» **Records supplied**:
· · · ·

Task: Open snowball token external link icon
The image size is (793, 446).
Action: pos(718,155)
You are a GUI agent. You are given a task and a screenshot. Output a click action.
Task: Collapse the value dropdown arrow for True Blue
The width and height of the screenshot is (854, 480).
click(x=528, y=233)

· · · ·

» **Problem**: Render the rows above as a JSON list of strings, with one string per line and blank lines dropped.

» **Solution to this problem**:
[
  "Task: Open snowball token external link icon",
  "The image size is (793, 446).",
  "Action: pos(718,155)",
  "You are a GUI agent. You are given a task and a screenshot. Output a click action.",
  "Task: Collapse the value dropdown arrow for True Blue",
  "The width and height of the screenshot is (854, 480).",
  "click(x=528, y=233)"
]